KQED and the Oral History Center of the The Bancroft Library at UC Berkeley to Collaborate on a Comprehensive Interview Project with California Governor Jerry Brown
KQED and the Oral History Center at The Bancroft Library at the University of California, Berkeley announced that they will be partnering on an ambitious oral history project with California Governor Jerry Brown. The project is expected to encompass at least 30 hours of conversations with Brown, taking place over a series of months, beginning later this year. The interviews will span most of Brown’s adult life, including his time in the seminary, lessons learned from his father’s governorship, his terms as secretary of state, attorney general and governor of California, and mayor of Oakland, and three presidential bids. They will address a life lived in and out of the public eye, and a long and extraordinary career devoted to public service.

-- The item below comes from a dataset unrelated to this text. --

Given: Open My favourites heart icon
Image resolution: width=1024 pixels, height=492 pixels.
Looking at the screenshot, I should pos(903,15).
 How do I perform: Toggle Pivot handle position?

Research and interview duties will be shared by The Bancroft Library and Scott Shafer, senior editor for KQED’s Politics and Government Desk and co-host of the weekly radio program and podcast Political Breakdown. Shafer has earned numerous awards for his political reporting, and has hosted live statewide coverage of election night and State of the State addresses every year since 1998. Shafer moderated California’s only gubernatorial debate between Gavin Newsom and John Cox. Shafer has covered stories for NPR programs including All Things Considered, Morning Edition, Weekend Edition Saturday and Weekend Edition Sunday. Prior to joining KQED in 1998, Shafer served as press secretary to San Francisco Mayor Art Agnos and a top aide to then-Controller Gray Davis.
“Jerry Brown is a singularly important figure in California political history,” Shafer says. “His long and remarkable time in and out of public life in California, including his personal reflections and insights, should be documented for posterity, and I’m delighted to be a part of doing just that.”
The final interviews will join the Oral History Center’s collection, which includes major oral histories of the Free Speech Movement, Sierra Club, disability rights and independent living movement, as well as biographies of Pat Brown, Earl Warren and Ronald Reagan, among many others. Transcripts and audio and video of the Brown interviews will be made available via the Oral History Center and on its website.